RECORDS FOR PROCESSING
------------------------------

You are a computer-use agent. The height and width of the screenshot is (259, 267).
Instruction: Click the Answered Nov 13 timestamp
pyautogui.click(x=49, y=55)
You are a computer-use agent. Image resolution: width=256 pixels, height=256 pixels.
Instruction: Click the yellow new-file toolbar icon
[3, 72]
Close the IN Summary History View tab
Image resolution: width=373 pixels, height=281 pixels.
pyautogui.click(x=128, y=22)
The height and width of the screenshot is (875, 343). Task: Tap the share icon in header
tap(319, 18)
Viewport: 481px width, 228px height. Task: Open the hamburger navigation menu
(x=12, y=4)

------------------------------

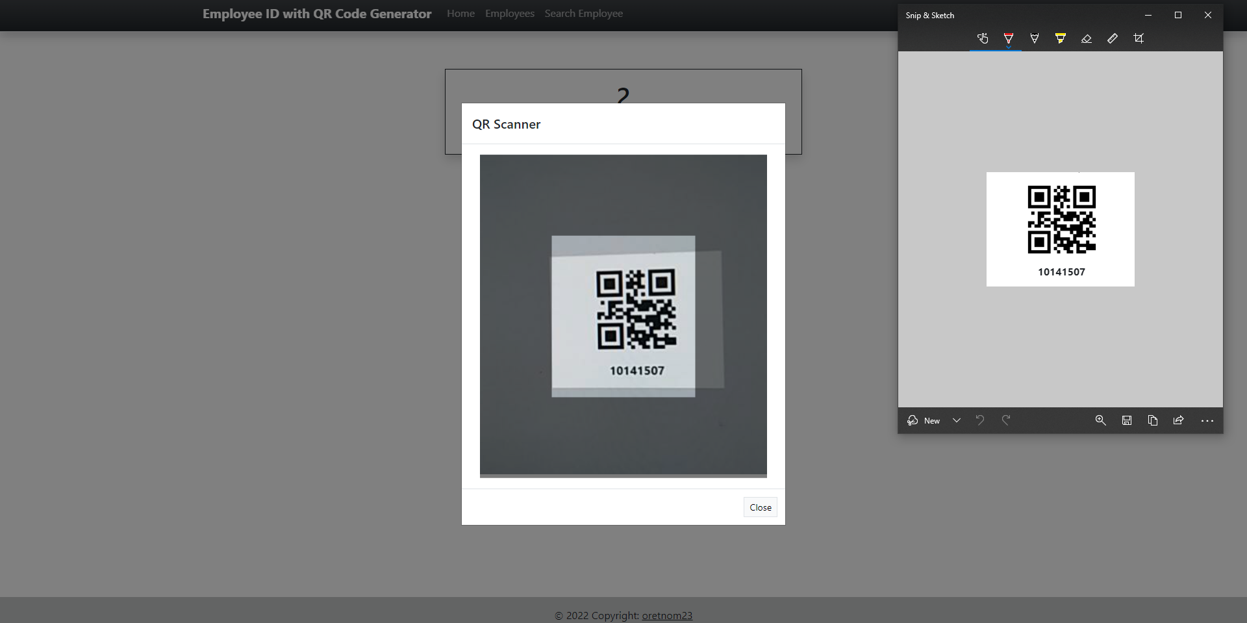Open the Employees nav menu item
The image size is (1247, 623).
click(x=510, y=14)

------------------------------

TASK OBJECTIVE
The lines above from the one containing "You are a computer-use agent. The" through the one containing "Close the IN Summary History View tab" are to be set down exactly, and no others.

WRITTEN RESPONSE
You are a computer-use agent. The height and width of the screenshot is (259, 267).
Instruction: Click the Answered Nov 13 timestamp
pyautogui.click(x=49, y=55)
You are a computer-use agent. Image resolution: width=256 pixels, height=256 pixels.
Instruction: Click the yellow new-file toolbar icon
[3, 72]
Close the IN Summary History View tab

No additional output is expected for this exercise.